EXERCISE DATA —

====

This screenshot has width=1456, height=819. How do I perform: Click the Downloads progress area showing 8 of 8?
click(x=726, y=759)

====

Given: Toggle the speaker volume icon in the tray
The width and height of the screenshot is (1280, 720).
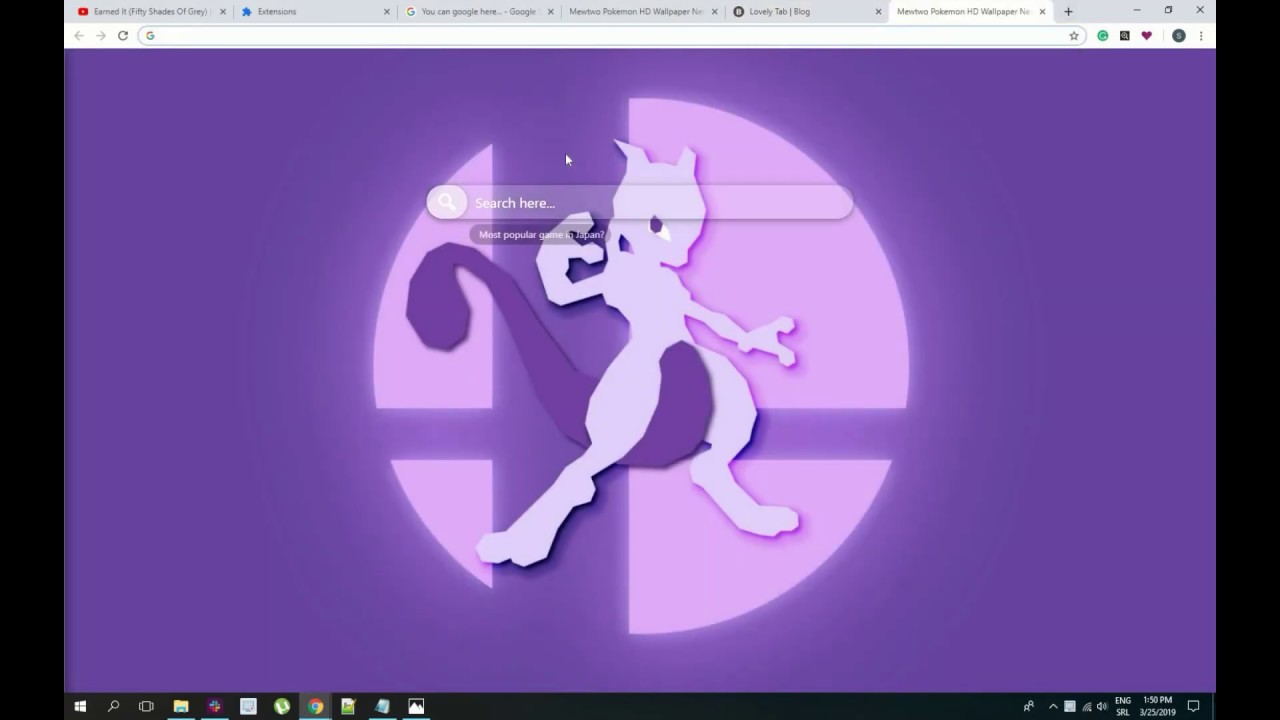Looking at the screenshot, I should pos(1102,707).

====

AIM OF THE TASK — Copy the records word for word, starting at the line that contains "Given: Toggle the" and ending at the line that contains "Looking at the", and leave the pictures out of your answer.

COMPLETE ANSWER —
Given: Toggle the speaker volume icon in the tray
The width and height of the screenshot is (1280, 720).
Looking at the screenshot, I should pos(1102,707).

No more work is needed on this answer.